México: um morto que vale por 40 mil

Desde que o presidente do México, Felipe Calderón, deu início a uma cruzada contra o narcotráfico no país, em 2006, mais de 35 mil pessoas morreram nessa guerra – há, pelo menos, mais 5 mil desaparecidos. Na semana passada, sete jovens foram torturados e mortos na cidade turística de Cuernavaca (cerca de 90 km da Cidade do México). Poderia ser “apenas” mais uma chacina não fosse o fato de que um dos mortos era Juan Francisco Sicilia Ortega, de 24 anos, filho do poeta e jornalista Javier Sicília.
Há anos o governo distorce e maquia números para tentar convencer a população de que, nessa guerra, só quem está envolvido com os “narcos” perde a vida. A tese, que há muito tempo vem sendo contestada, acaba de receber o golpe final. Desta vez será impossível transformar a vítima em culpado.
Após a morte do filho, Sicilia convocou os mexicanos a protestarem. Pediu para que as ruas fossem ocupadas por um basta à violência. Na quarta-feira (6), o escritor encabeçou uma marcha em Cuernavaca que reuniu mais de 20 mil pessoas. A manifestação se repetiu em outras 22 cidades e já há novos atos programados. Calderón pode ser colocado em xeque por uma morte que vale por 40 mil.
Em uma carta aberta aos políticos e criminosos do país, Sicilia fala em nome de 110 milhões de mexicanos: “Estamos hasta la madre”. A expressão, muito corriqueira no país, significa estar farto. O México já não aguenta mais tanta corrupção, tanta violência, tanta impunidade, diz o escritor. Após atacar os governantes, ele pede aos narcotraficantes um mínimo de dignidade: “Antigamente, vocês tinham código de honra. Não eram tão cruéis em seus ajustes de conta e não encostavam nos cidadãos e nem em suas famílias. Agora, já não distinguem. Perderam, até, a dignidade para matar.”
Quando recebeu a notícia do assassinato, o escritor estava nas Filipinas. No avião de regresso, escreveu um poema, que leu publicamente na praça da cidade onde mataram o filho. Depois, anunciou que aquele havia sido seu último poema. “Não posso escrever mais poesia. A poesia já não existe mais em mim”.

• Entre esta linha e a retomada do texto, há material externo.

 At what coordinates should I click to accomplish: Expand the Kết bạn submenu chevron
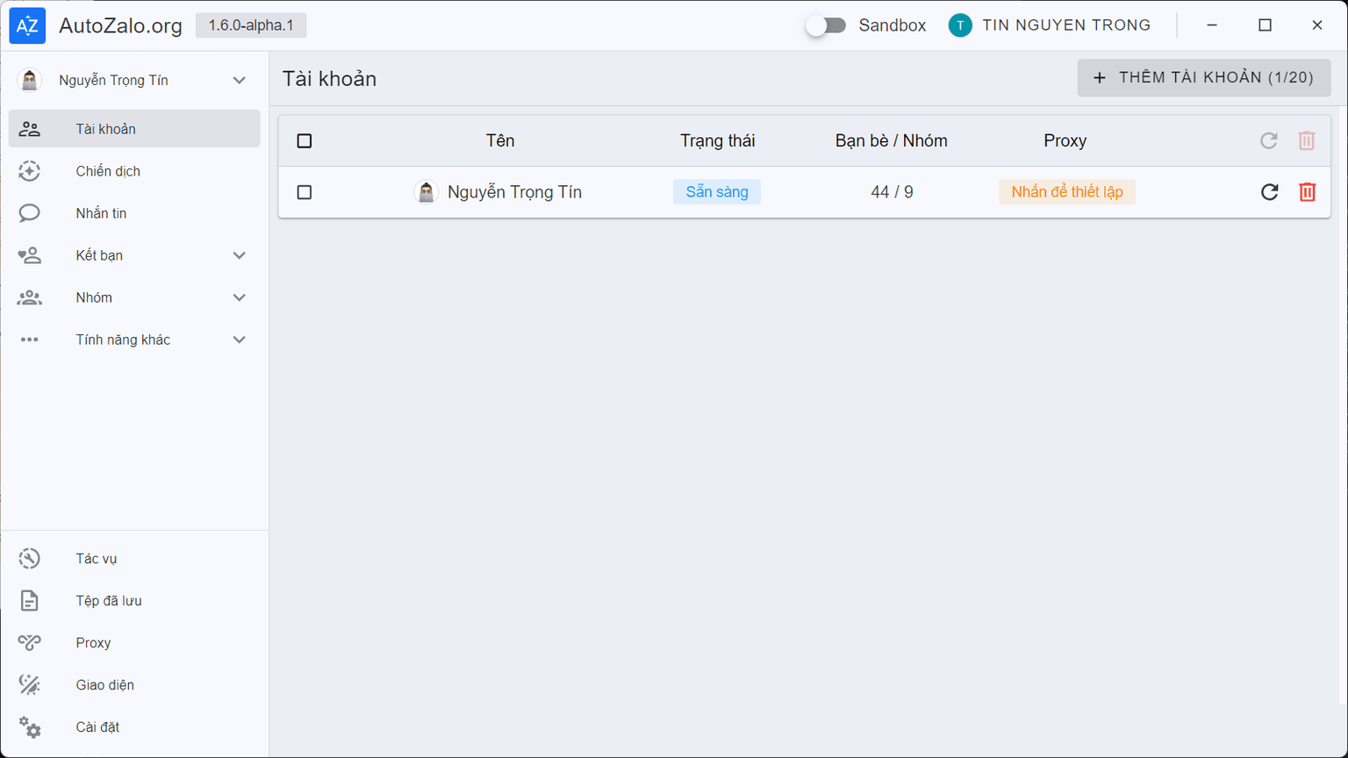[x=239, y=255]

El mundo ya no es digno de la palabra
Nos la ahogaron adentro
Como te asfixiaron
Como te desgarraron a ti los pulmones
Y el dolor no se me aparta
Sólo queda un mundo
Por el silencio de los justos
Sólo por tu silencio y por mi silencio, Juanelo.

Eu estive no México por um mês no começo do ano. Vi um país militarizado, assustado e uma população que se sente refém de uma violência que parece não ter fim nem razão. A sensação que tive ao tentar me informar sobre os acontecimentos é que já é impossível distinguir quem está matando quem e por quê. Por sorte, ainda há o sentimento de indignação.